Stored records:
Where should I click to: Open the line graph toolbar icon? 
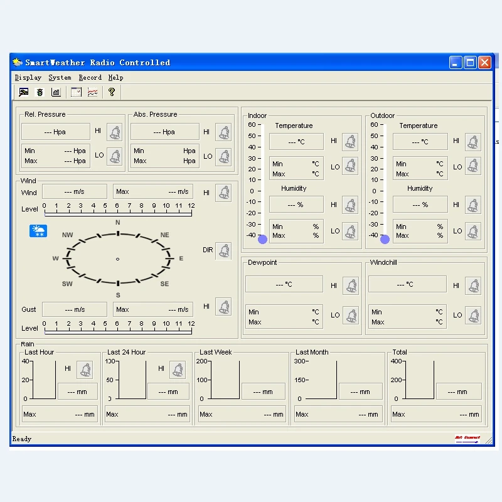(x=92, y=92)
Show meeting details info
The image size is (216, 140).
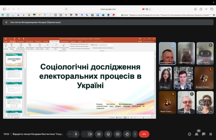click(189, 134)
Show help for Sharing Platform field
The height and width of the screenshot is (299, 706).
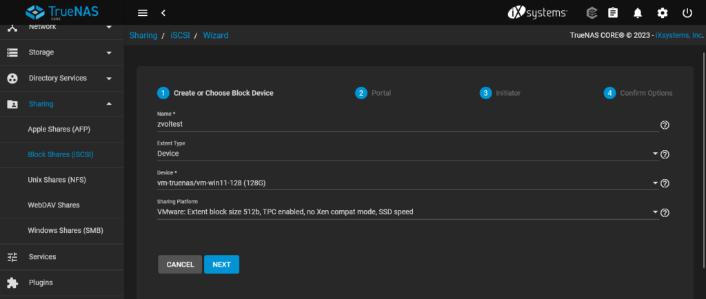tap(665, 213)
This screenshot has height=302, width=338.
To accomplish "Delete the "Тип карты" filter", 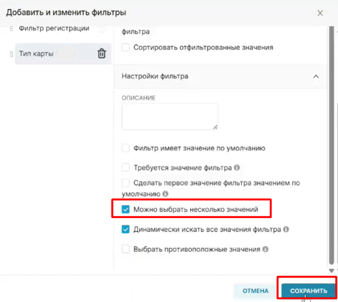I will 101,54.
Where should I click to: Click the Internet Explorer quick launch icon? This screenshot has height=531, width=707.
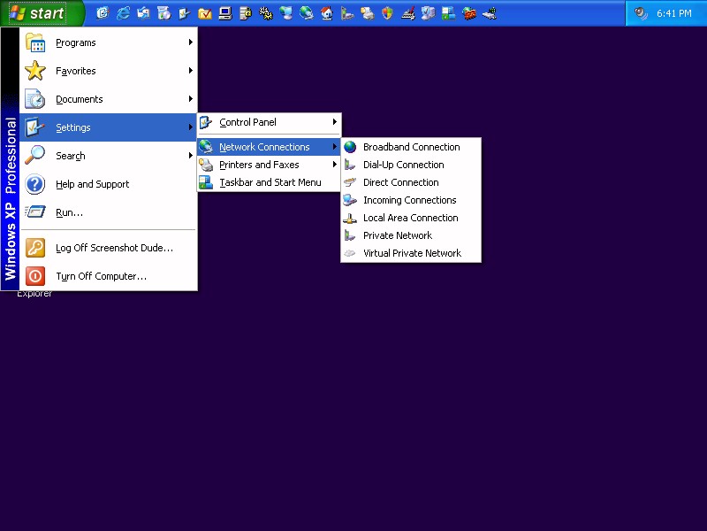tap(123, 13)
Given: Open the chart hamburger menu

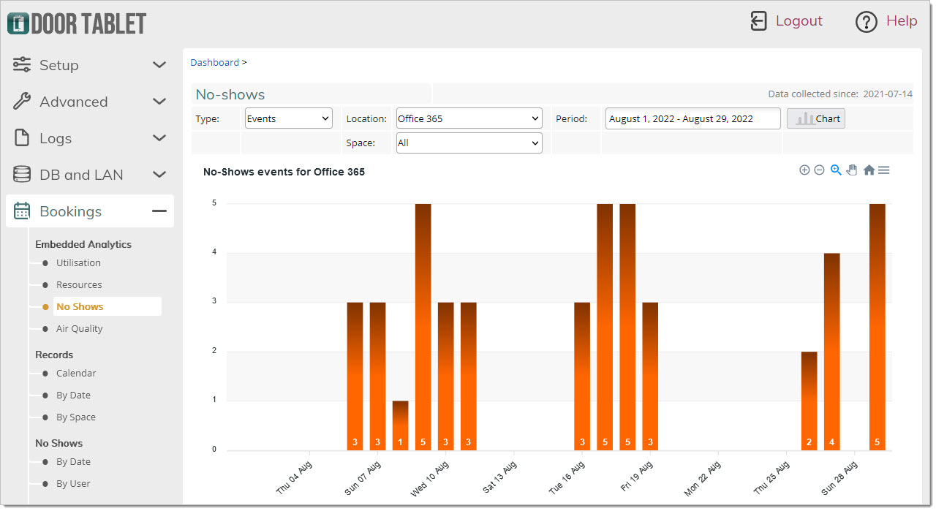Looking at the screenshot, I should click(x=883, y=170).
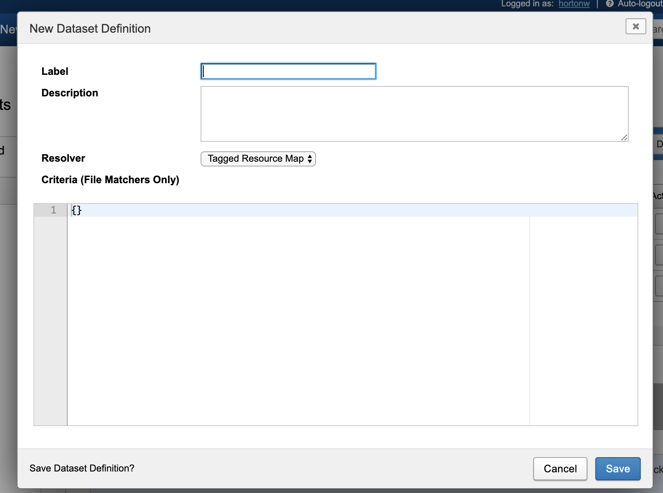Focus the Label text field
The image size is (663, 493).
(289, 72)
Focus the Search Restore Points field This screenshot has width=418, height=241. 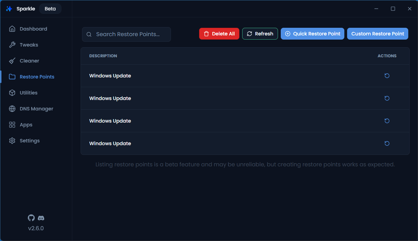[x=126, y=34]
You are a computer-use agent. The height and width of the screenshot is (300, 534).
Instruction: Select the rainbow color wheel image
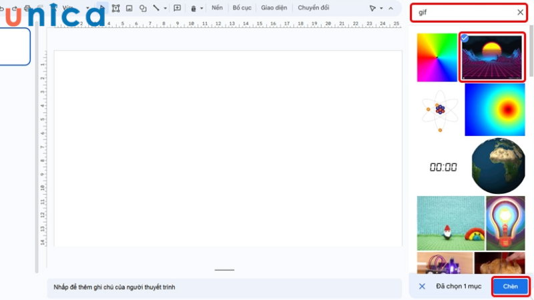(x=437, y=57)
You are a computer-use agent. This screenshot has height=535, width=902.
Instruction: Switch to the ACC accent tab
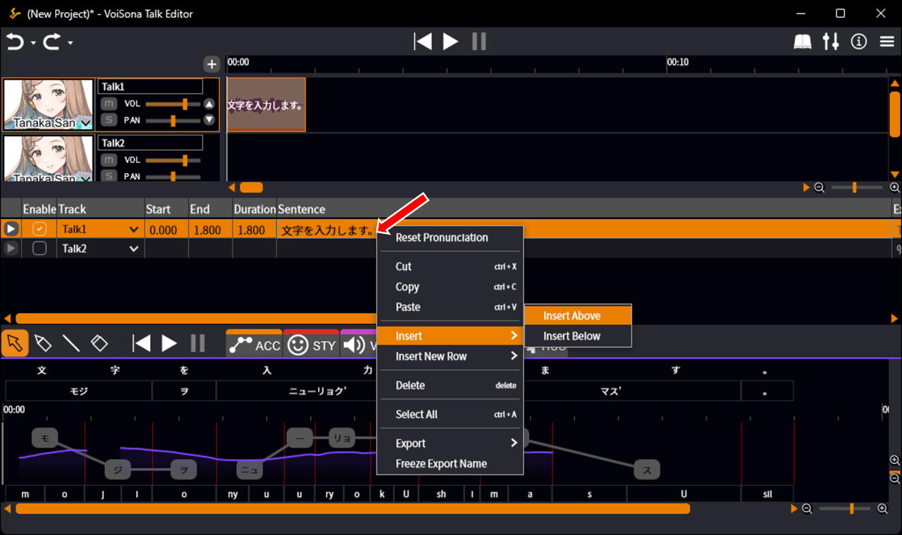click(x=254, y=345)
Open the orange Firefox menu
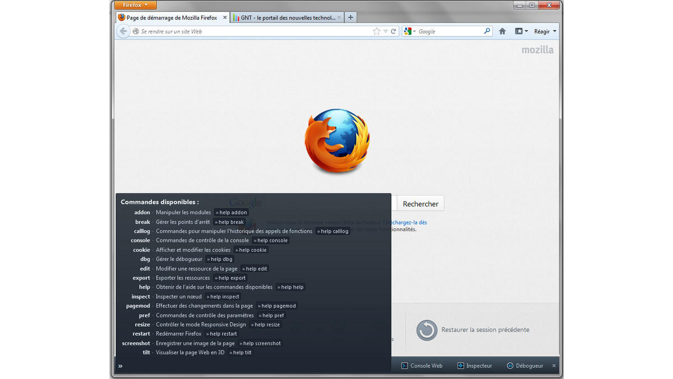 [135, 4]
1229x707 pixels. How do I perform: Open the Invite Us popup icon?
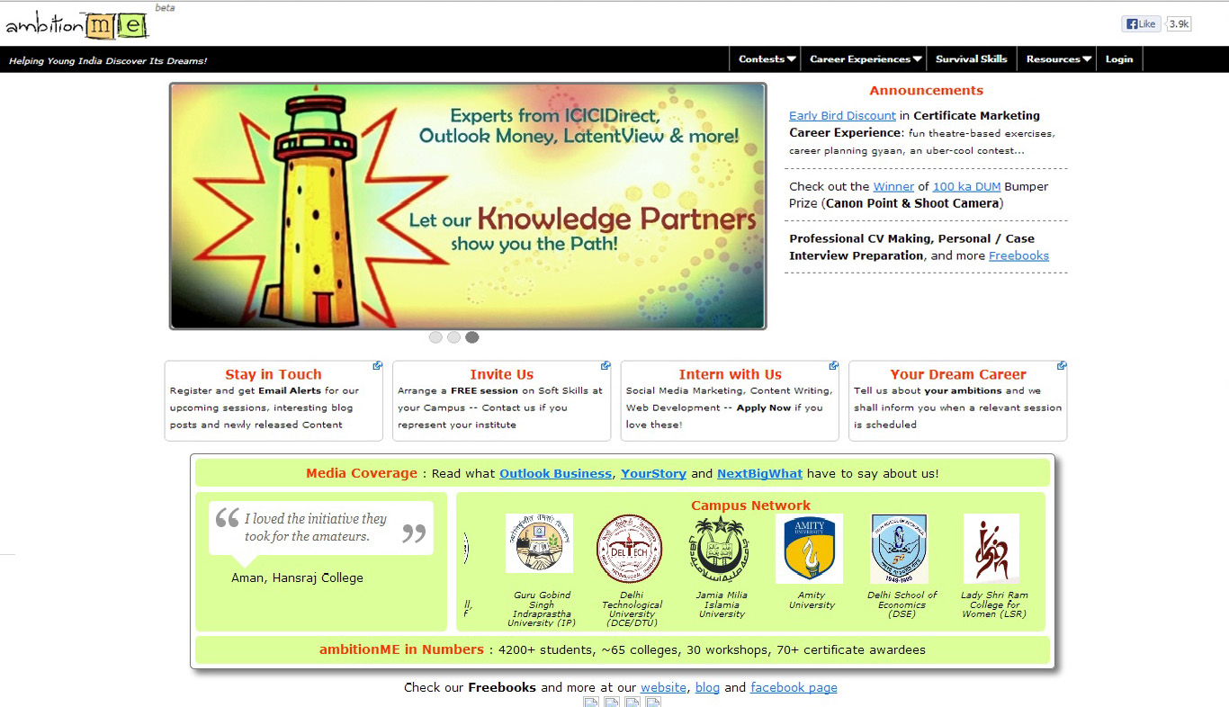(606, 366)
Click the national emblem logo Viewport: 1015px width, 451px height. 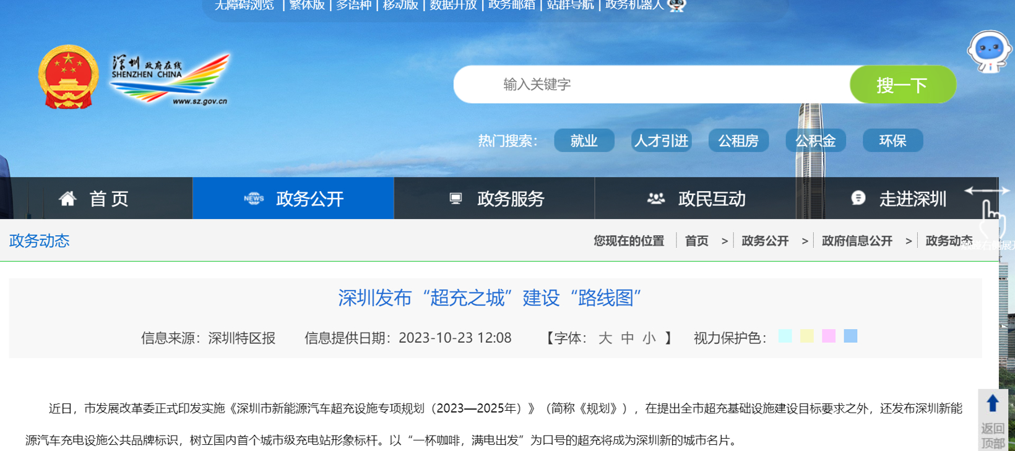tap(68, 77)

Exercise description
Starting at the line above that has "You are a computer-use agent. The" and ending at the line that has "You are a computer-use agent. This", copy each line exactly, leaving the pictures out and adding nothing.

Answer space
You are a computer-use agent. The height and width of the screenshot is (300, 534).
Instruction: Select the rainbow color wheel image
(x=437, y=57)
You are a computer-use agent. This screenshot has height=535, width=902.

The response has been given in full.